Doa beliau sebagaimana di sebutkan di dalam ayat di atas adalah ; {“Dan sesungguhnya aku khawatir terhadap mawaliku sepeninggalku, sedang isteriku adalah seorang yang mandul, maka anugerahilah aku dari sisi Engkau seorang putera,* yang akan mewarisi aku dan mewarisi sebahagian keluarga Ya’qub; dan jadikanlah ia, ya Tuhanku, seorang yang diridhai”}. Yang di maksud “mawali” dalam doa beliau adalah anak keturunan paman, atau pengikut beliau sebagaimana di katakan oleh Ibnul Jauzi. Lantas apa yang beliau khawatirkan sebagaimana beliau ungkapkan dalam doa beliau diatas,.?
Dalam hal ini ada dua pendapat ;
– Pendapat pertama mengatakan beliau khawatir mereka akan mewarisi warisan beliau, ini sebagaimana di katakan oleh Ibnu Abbas.

(Catatan tersimpan)
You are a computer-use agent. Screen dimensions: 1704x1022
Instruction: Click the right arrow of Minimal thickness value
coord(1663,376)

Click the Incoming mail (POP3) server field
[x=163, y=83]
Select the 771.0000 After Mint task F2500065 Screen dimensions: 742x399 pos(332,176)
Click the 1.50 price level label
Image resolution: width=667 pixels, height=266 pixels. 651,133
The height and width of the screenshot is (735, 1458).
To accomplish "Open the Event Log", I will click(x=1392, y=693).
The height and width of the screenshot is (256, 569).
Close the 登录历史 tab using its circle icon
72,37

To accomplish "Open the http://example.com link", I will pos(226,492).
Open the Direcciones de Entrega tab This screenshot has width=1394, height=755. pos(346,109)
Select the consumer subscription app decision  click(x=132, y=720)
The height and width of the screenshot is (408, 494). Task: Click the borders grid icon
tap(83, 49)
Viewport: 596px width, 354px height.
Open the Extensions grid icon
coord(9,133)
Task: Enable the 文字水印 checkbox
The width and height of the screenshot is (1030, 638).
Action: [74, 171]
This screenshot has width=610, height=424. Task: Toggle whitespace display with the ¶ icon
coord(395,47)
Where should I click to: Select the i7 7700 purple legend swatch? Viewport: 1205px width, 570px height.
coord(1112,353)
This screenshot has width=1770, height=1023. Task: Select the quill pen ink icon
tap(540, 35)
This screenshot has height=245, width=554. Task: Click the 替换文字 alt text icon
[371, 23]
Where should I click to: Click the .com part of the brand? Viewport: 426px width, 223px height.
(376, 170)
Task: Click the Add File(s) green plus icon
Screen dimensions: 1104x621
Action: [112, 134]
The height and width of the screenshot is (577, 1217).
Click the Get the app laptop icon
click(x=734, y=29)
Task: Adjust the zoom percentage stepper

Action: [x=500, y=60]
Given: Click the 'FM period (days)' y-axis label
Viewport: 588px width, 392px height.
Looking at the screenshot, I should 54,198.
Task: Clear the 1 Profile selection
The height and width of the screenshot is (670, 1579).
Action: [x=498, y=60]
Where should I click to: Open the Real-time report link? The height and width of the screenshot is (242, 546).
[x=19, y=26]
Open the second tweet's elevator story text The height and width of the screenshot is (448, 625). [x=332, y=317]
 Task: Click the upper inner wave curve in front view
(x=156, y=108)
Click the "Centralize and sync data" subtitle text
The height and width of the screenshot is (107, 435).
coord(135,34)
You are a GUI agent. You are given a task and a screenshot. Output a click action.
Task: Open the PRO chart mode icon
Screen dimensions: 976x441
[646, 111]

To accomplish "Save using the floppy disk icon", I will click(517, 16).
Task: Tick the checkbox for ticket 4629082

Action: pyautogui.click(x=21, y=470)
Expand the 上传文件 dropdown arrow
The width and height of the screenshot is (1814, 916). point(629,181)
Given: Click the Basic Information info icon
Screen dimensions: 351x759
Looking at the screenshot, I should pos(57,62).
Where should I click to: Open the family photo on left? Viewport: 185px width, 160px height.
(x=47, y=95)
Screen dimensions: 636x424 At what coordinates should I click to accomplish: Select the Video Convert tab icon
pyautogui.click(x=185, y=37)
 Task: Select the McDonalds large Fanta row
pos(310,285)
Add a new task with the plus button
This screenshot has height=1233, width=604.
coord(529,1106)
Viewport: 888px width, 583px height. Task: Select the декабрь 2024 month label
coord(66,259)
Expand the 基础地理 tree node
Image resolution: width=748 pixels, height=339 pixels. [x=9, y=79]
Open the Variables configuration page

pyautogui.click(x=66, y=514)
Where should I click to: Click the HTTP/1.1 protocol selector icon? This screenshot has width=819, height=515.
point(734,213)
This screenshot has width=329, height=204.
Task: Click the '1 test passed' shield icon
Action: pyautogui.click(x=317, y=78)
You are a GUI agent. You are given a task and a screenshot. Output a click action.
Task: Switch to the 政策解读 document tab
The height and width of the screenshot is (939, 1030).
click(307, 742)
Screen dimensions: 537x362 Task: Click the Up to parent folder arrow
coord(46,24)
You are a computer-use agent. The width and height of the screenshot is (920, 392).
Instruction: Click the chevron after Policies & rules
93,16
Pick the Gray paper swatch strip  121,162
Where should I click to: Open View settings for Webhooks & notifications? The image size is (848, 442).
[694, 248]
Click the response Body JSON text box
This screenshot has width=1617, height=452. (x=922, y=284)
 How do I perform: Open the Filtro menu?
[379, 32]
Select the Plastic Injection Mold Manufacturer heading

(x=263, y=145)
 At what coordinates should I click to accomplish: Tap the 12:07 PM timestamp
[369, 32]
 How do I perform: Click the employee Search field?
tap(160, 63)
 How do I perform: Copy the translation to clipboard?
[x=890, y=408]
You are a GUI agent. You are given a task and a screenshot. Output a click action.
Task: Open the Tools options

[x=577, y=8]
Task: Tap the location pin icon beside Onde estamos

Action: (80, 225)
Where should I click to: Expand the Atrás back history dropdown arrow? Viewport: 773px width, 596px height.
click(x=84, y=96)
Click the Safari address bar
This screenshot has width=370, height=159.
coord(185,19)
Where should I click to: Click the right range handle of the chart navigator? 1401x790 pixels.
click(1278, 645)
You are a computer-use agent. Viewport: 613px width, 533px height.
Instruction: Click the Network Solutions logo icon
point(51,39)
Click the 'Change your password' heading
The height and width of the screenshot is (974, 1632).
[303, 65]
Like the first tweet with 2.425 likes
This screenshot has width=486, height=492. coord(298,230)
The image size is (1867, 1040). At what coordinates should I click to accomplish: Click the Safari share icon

*Petunjuk*.
[1] Tuliskan lagi seluruh teks sumber tentang doa memohon putera itu tanpa mengubah apa pun.
[2] Ubah catatan dari baris yang memuat "Select the consumer" sampai baris yang memuat "coord(1112,353)", termasuk kedua baris itu, menjadi daftar JSON berisi string. Buat satu string untuk tiap baris, dan jangan masukkan baris kosong.

*Jawaban*.
[1]
Doa beliau sebagaimana di sebutkan di dalam ayat di atas adalah ; {“Dan sesungguhnya aku khawatir terhadap mawaliku sepeninggalku, sedang isteriku adalah seorang yang mandul, maka anugerahilah aku dari sisi Engkau seorang putera,* yang akan mewarisi aku dan mewarisi sebahagian keluarga Ya’qub; dan jadikanlah ia, ya Tuhanku, seorang yang diridhai”}. Yang di maksud “mawali” dalam doa beliau adalah anak keturunan paman, atau pengikut beliau sebagaimana di katakan oleh Ibnul Jauzi. Lantas apa yang beliau khawatirkan sebagaimana beliau ungkapkan dalam doa beliau diatas,.?
Dalam hal ini ada dua pendapat ;
– Pendapat pertama mengatakan beliau khawatir mereka akan mewarisi warisan beliau, ini sebagaimana di katakan oleh Ibnu Abbas.

[2]
[
  "Select the consumer subscription app decision  click(x=132, y=720)",
  "The height and width of the screenshot is (408, 494). Task: Click the borders grid icon",
  "tap(83, 49)",
  "Viewport: 596px width, 354px height.",
  "Open the Extensions grid icon",
  "coord(9,133)",
  "Task: Enable the 文字水印 checkbox",
  "The width and height of the screenshot is (1030, 638).",
  "Action: [74, 171]",
  "This screenshot has width=610, height=424. Task: Toggle whitespace display with the ¶ icon",
  "coord(395,47)",
  "Where should I click to: Select the i7 7700 purple legend swatch? Viewport: 1205px width, 570px height.",
  "coord(1112,353)"
]